[TASK DESCRIPTION] Below is a listing; repeat exactly the lines from the one containing "Delete log entry 186 with the trash icon" to the one containing "Screen dimensions: 1216x980", both included.

[MATERIAL SUPPLIED]
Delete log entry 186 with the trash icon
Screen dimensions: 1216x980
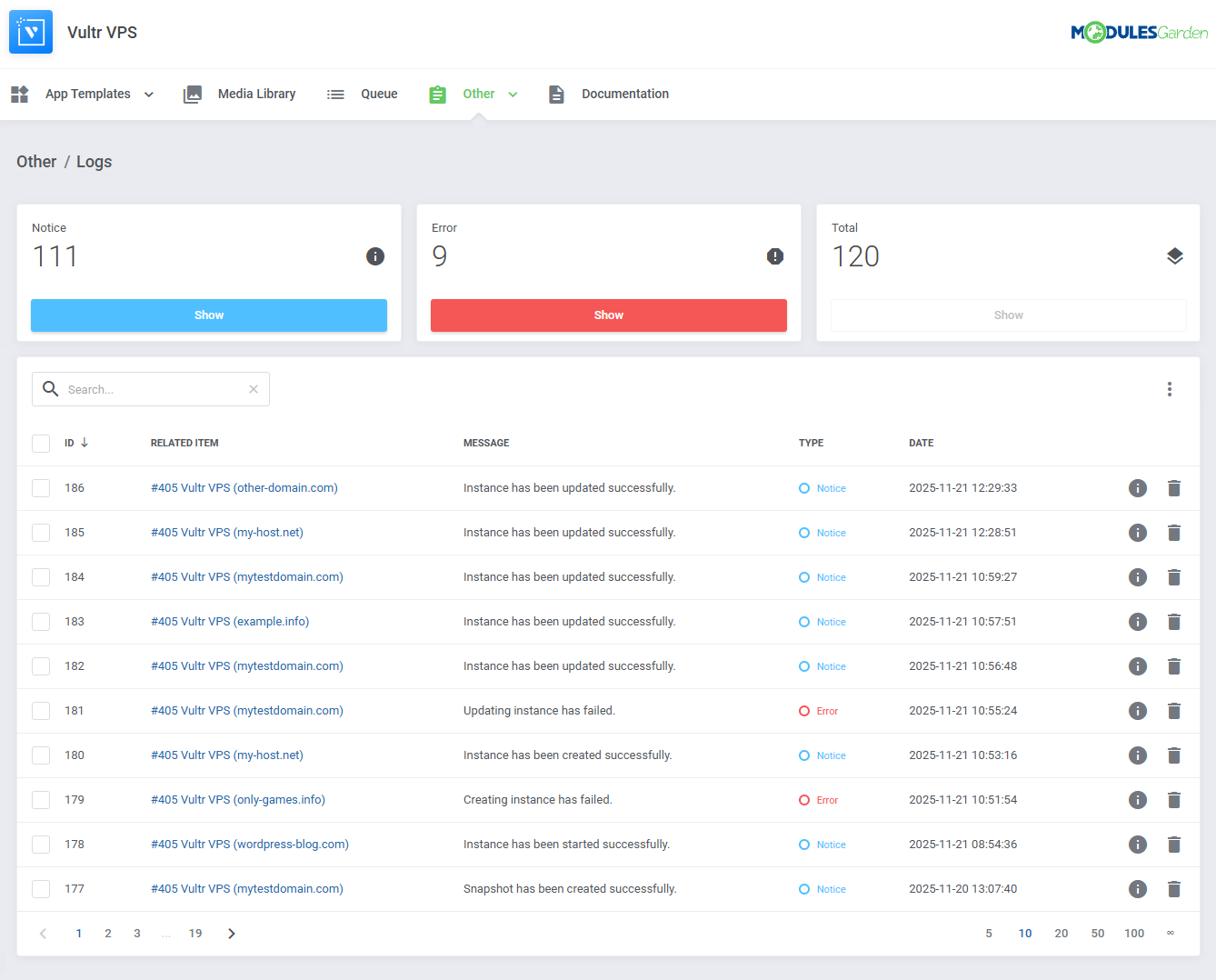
==
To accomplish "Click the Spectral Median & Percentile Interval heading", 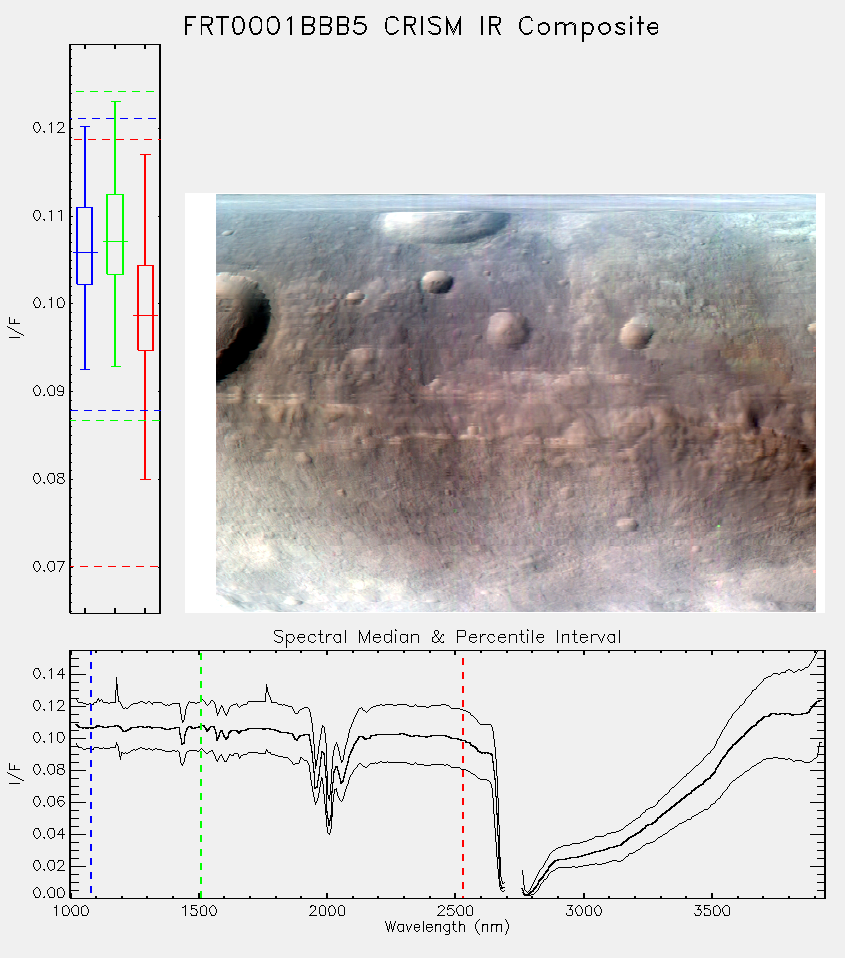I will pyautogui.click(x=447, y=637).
---
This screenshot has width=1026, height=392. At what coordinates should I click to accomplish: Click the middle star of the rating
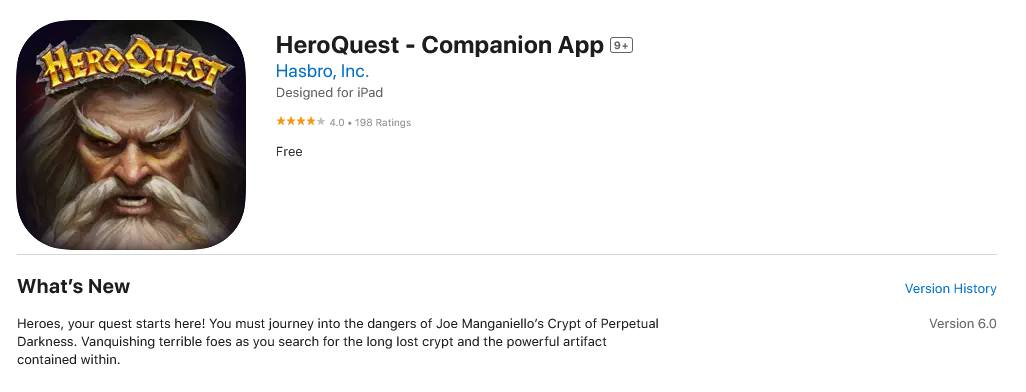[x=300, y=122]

[ANSWER BELOW]
Delete log entry 186 with the trash icon
Screen dimensions: 1216x980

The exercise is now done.